Nada importaba. Se sentaron en el suelo y hablaron, él
y Clarissa. Entraron y salieron cada uno de la mente del
otro sin el menor esfuerzo. Y luego, en un segundo, terminó.
Se dijo a sí mismo cuando volvían a subir
a la barca: "Se casará con este hombre",
aburridamente, sin resentimiento; pero era evidente, Dalloway
se casaría con Clarissa.
Dalloway remó hasta dejar la barca
en la ribera. No dijo nada.

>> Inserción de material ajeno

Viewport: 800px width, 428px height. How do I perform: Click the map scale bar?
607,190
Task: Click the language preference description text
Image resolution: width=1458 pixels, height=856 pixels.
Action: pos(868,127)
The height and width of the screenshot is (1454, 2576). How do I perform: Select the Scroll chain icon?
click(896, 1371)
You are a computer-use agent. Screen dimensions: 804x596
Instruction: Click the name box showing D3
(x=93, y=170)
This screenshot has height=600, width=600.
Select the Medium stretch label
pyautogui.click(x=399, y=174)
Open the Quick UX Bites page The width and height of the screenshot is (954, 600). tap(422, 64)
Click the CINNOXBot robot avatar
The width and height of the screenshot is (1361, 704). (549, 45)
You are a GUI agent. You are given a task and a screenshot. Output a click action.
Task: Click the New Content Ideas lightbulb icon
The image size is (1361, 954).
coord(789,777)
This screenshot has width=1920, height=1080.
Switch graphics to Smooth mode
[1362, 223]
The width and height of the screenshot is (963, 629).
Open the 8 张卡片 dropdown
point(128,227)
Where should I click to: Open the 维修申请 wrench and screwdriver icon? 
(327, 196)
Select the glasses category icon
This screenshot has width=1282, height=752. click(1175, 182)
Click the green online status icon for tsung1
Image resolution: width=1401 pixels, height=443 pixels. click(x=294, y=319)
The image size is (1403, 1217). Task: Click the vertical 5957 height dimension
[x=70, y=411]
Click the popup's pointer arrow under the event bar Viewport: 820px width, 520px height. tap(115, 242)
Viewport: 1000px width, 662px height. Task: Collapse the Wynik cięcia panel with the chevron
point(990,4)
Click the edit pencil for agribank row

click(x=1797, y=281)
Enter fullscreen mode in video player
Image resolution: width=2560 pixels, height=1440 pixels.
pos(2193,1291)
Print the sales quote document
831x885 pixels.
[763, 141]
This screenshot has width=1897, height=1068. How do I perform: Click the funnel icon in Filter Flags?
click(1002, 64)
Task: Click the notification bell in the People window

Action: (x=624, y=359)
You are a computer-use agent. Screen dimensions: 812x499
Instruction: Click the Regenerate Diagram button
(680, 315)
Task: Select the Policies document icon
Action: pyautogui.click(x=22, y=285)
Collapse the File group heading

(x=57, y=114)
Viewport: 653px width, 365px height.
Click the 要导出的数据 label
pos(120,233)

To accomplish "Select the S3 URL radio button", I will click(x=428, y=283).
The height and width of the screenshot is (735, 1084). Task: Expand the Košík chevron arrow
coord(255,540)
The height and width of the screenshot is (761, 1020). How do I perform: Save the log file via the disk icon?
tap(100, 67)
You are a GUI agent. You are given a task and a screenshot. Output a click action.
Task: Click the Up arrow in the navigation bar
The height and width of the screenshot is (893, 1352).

Pero de todos modos, mientras
le contemplaban alejarse, montar en su bicicleta para recorrer
veinte millas a través del bosque, irse por el sendero,
agitar la mano hasta desaparecer, era evidente que sentía,
de una forma instintiva, tremenda, poderosa, todo aquello:
la noche, el amor, Clarissa. Se la merecía.
Y Peter, en cuanto a sí mismo hacía
referencia, era absurdo. Sus exigencias a Clarissa (ahora
lo veía) eran absurdas. Pedía cosas imposibles.
Hacía escenas terribles. Clarissa todavía
le hubiera aceptado, quizá, si hubiese sido menos
absurdo. Esto pensaba Sally. Durante todo aquel verano,
Sally le escribió largas cartas; lo que de él
decían, lo mucho que Clarissa le alababa, y el estallido
de llanto de Clarissa. Fue un verano extraordinario -todo
él cartas, escenas, telegramas-. Llegaba a Bourton
a primera hora de la mañana, y mataba el tiempo hasta
que los criados hacían acto de presencia; tenía
horrorosos tête-à-tête con el
viejo señor Parry, durante el desayuno; la tía
Helena, formidable pero amable; Sally, que se lo llevaba
para hablar con él en el huerto; Clarissa en cama,
con dolores de cabeza.
La escena final, la terrible escena que
a su juicio había tenido más importancia que
cualquier otra cosa en toda su vida (quizá fuera
una exageración, pero todavía parecía
así ahora), ocurrió a las tres de la tarde
de un día muy caluroso. Fue una trivialidad lo que
condujo a ella. Durante el almuerzo, Sally dijo algo referente
a Dalloway y lo llamó "¡Me llamo Dalloway!";
entonces Clarissa se envaró bruscamente, se sonrojó,
y de su peculiar manera, muy secamente, dijo: "Estamos
ya cansados de este chiste sin gracia." Esto fue todo.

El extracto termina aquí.